Aquí hay mucha ficción —la de la novela The Flight Portfolio, de Julie Orringer—, pero la mayoría de los personajes son históricos. Como los protagonistas, los estadounidenses Varian Fry, periodista, y Mary Jayne Gold, hija de un millonario, quienes ayudarán a sacar clandestinamente de Francia a miles de personas a través del Comité de Rescate de Emergencia. Entre otras, auxiliaron a grandes figuras de la cultura europea de entonces: Walter Benjamin, Bella Chagall, Max Ernst, Marcel Duchamp o Hannah Arendt. La trama es coral a partir de esos dos norteamericanos que, jugándose el pellejo, reaccionaron al horror nazi antes de que su país saliera de una cómoda neutralidad. Chocarán con los compatriotas que preferían adaptarse a la situación y seguir a lo suyo. Y son atractivos algunos secundarios: un cónsul corrupto, un gendarme que recuerda a Louis Renault sin ser tan adorable, dos recepcionistas de las colonias africanas y un bravo judío alemán que se preparan para la resistencia.

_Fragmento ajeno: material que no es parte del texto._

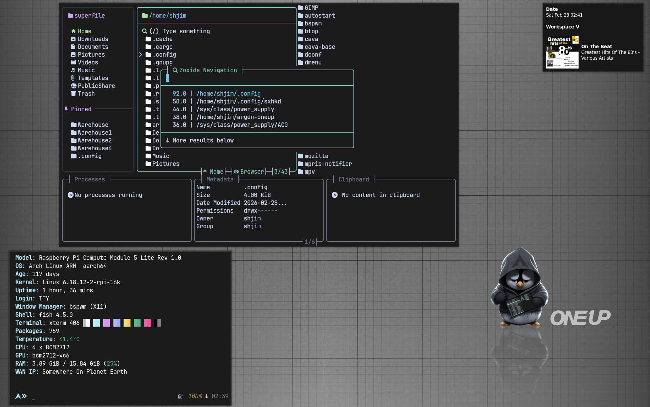
Task: Click the Downloads sidebar icon
Action: pyautogui.click(x=73, y=39)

Deslumbra esa Marsella donde se palpa el miedo, pero hay otro escenario relevante: los Pirineos. Seguimos los viajes dirigidos por una joven judía, montaña a través, a la España franquista para llegar a Lisboa y embarcar a América. Walter Benjamin fue uno de los que cruzó, pero eligió morir en Port Bou antes que ser entregado a la Gestapo. Se precipitó: los demás siguieron. Fueron más los que se quedaron y no conocieron más la libertad.

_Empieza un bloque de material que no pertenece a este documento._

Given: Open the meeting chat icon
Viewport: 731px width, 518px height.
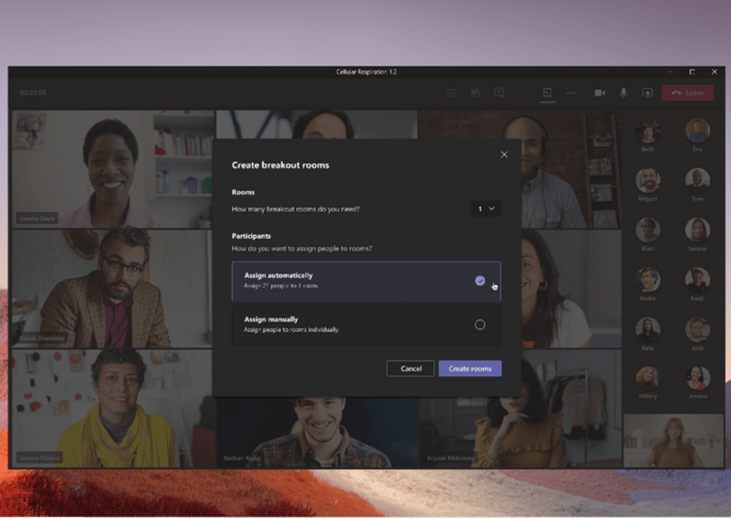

Transatlántico rinde homenaje a los que entendieron que no podían (o no debían) quedarse esperando los acontecimientos terribles que estaban en marcha. Lo hace sin ensañarse en lo trágico, dejando espacio a la esperanza. Algunos han dicho que de forma frívola, superficial. Quizá por eso es fácil de digerir. Pero es que cabe la diversión hasta en los tiempos más negros. Escribió Joaquín Sabina: “Que el fin del mundo te pille bailando”.